While there were a whole range of security issues discussed at the 32nd ASEAN Summit held in Singapore over the weekend, one area that got significant emphasis was the cyber domain. The focus on cybersecurity reflects both the growing regional and international attention to the issue as well as the city-state’s ongoing efforts to boost bilateral and regional collaboration on this front, especially as the holder of the annually rotating ASEAN chairmanship this year.
As I have noted before, Southeast Asian states as well as ASEAN as a grouping have been grappling with a growing cyber threat. ASEAN’s cyber challenge is immense as states try to balance the opportunities afforded by the digital economy – which is a significant driver of economic and technological progress – with the challenges due to the increased sophistication of cyber threats in an increasingly networked world and their links to other challenges such as terrorism and fake news (See: “Winning Asia’s War on Fake News”).

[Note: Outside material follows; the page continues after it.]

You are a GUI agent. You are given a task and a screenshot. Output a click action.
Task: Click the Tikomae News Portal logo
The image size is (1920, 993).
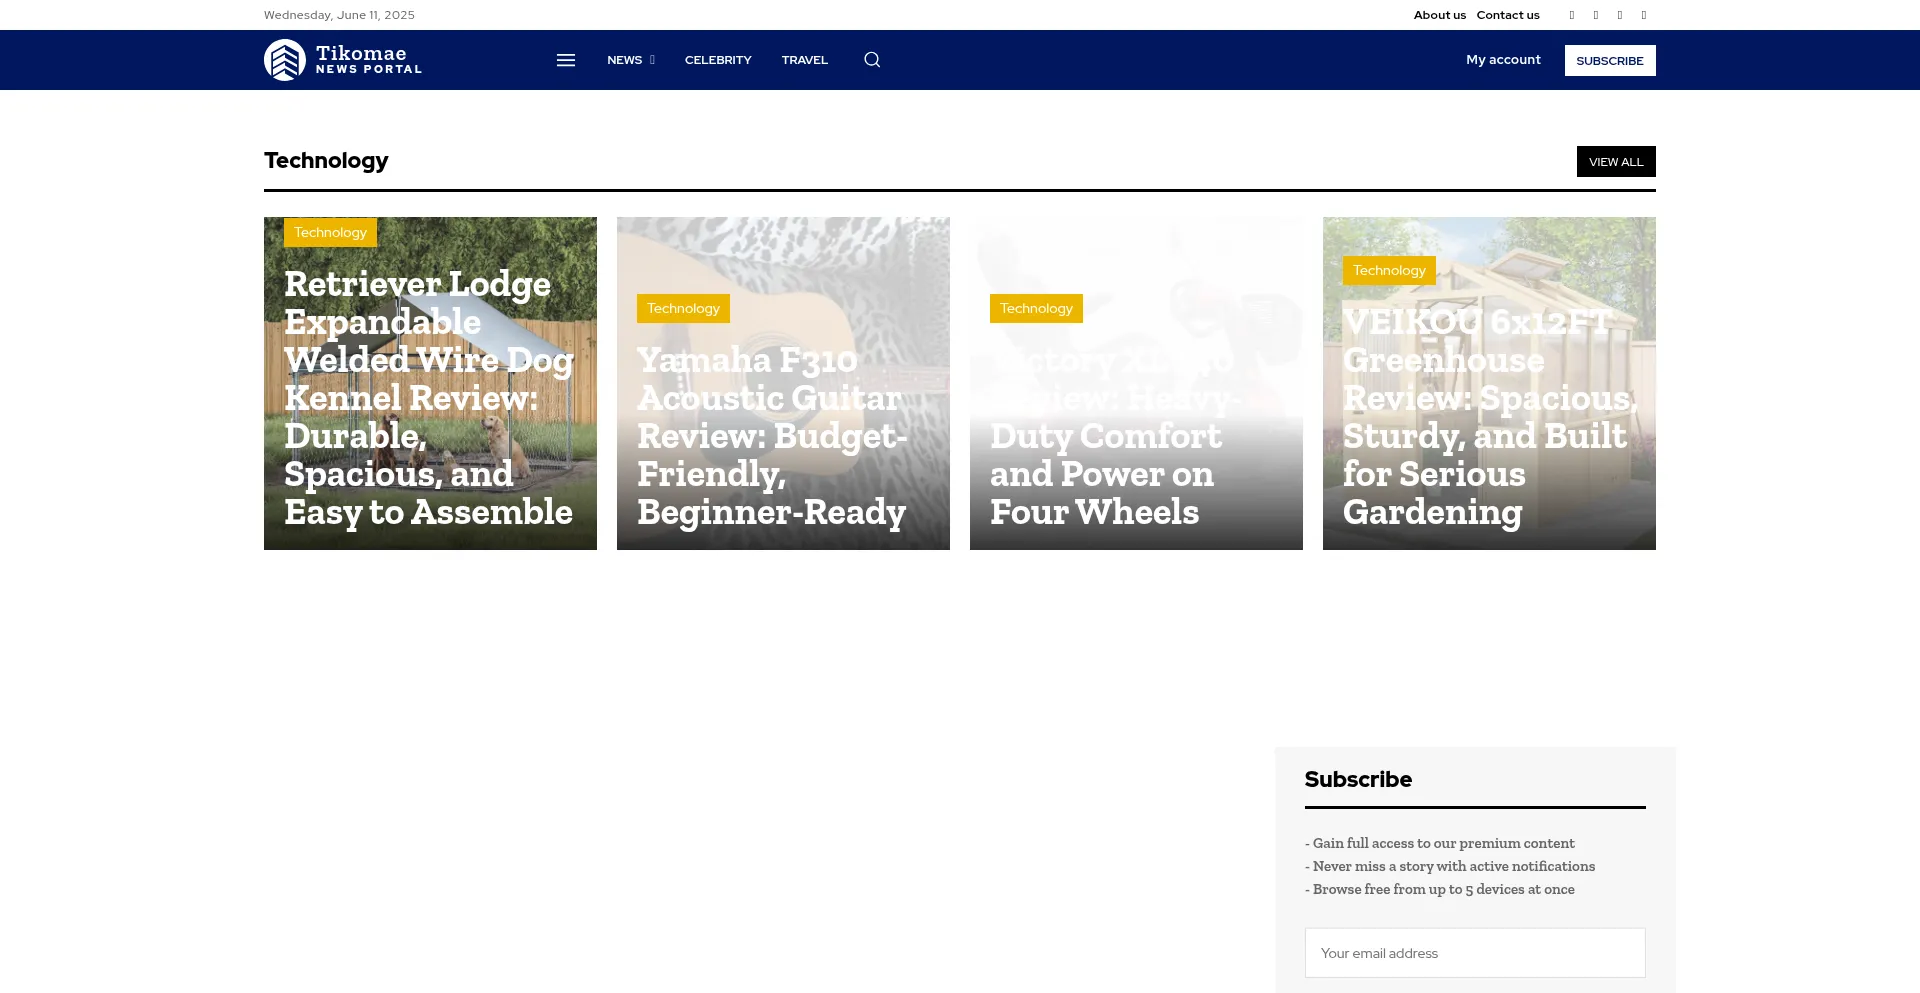coord(343,60)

There already are a variety of national, bilateral, and regional arrangements, mechanisms, and forums that Southeast Asian states have put in place over the past few years to manage challenges in the cyber realm focused on areas like incident response, confidence-building, and cyber capacity-building. Several countries have set up new cyber agencies at home, new regional initiatives have been introduced – from the the ASEAN Cyber Capacity Program (ACCP) advanced in 2016 to the new ASEAN Cybersecurity Cooperation Strategy adopted in 2017 – and other regional partners and international organizations such as Interpol and the United Nations have also been working with Southeast Asian states on cyber issues as well (See: “Singapore Unveils New ASEAN Cyber Initiative”).
Yet, at the same time, much more remains to be done given the sheer scale of the threat as well as the significant challenges that Southeast Asian states continue to face due to a range of issues including capacity constraints and ideological differences over how to advance the agenda.
As Singapore took over the ASEAN chairmanship this year, officials had made clear that cyber issues would be a priority given the importance of the issue for Singapore and the region. That came as no surprise. As a developed, highly-networked country which relies on its reputation for security and stability to serve as a hub for businesses and attract talent, as well as a recognized regional leade within ASEAN, Singapore has been undertaking a series of measures on its own and with regional states and outside partners in the cyber domain.
During Singapore’s chairmanship, the city-state has continued advancing the agenda around several areas, from increasing capacity-building and coordination to shaping basic norms in cyberspace. Singapore officials had indicated at the outset that its tagline of “resilience and innovation” would include a focus on cyber issues as well as related areas such as e-commerce and the digital economy. The key, Singapore’s Foreign Minister Vivian Balakrishnan had said in a lecture outlining Singapore’s ASEAN priorities last December at the ISEAS-Yusof Ishak Institute, was to boost cyber security as “the flip side” of achieving greater prosperity in the digital economy.
Cybersecurity was once again the spotlight during the 32nd ASEAN Summit over the weekend. Though there was also attention to a range of other security issues within the ASEAN political-security community pillar, from transnational crimes to counterterrorism to maritime security, as was expected, regional states paid particular attention to cyber issues. Singapore’s Prime Minister Lee Hsien Loong emphasized the importance of cyber issues in both his remarks at the summit dinner as well as opening remarks at a press conference customarily given by the ASEAN chair, noting that deeper regional cooperation and coordination needed to “keep up” with the rapid pace of digitalization.
Substantively, the main deliverable in this respect was the ASEAN Leaders’ Statement on Cybersecurity Cooperation. Not unlike other ASEAN statements of this ilk, the Leaders’ Statement mostly reiterated steps already being taken by Southeast Asian states on their own, regionally, and with external partners. But it called for a series of further steps, including the identification of a concrete list of voluntary, practical norms of state behavior in cyberspace and the need to synergize undertakings across ASEAN to avoid duplication (a common problem across issue areas).
To be sure, realizing all of this will not be easy given a whole host of reasons including the scale of the challenge, the constraints Southeast Asian states face, and the differences within ASEAN as a grouping. This will continue to play out through the rest of the year as we see routine meetings take place at the regional level as well as more headlines around select cyber-related developments, such as progress on the new ASEAN-Japan Cyber Center (See: “What’s Behind the New ASEAN-Japan Cyber Center?”). Yet there is little doubt that Southeast Asian states are becoming more aware about the urgency needed to tackle cyber issues, and Singapore’s chairmanship this year provides still more evidence of that.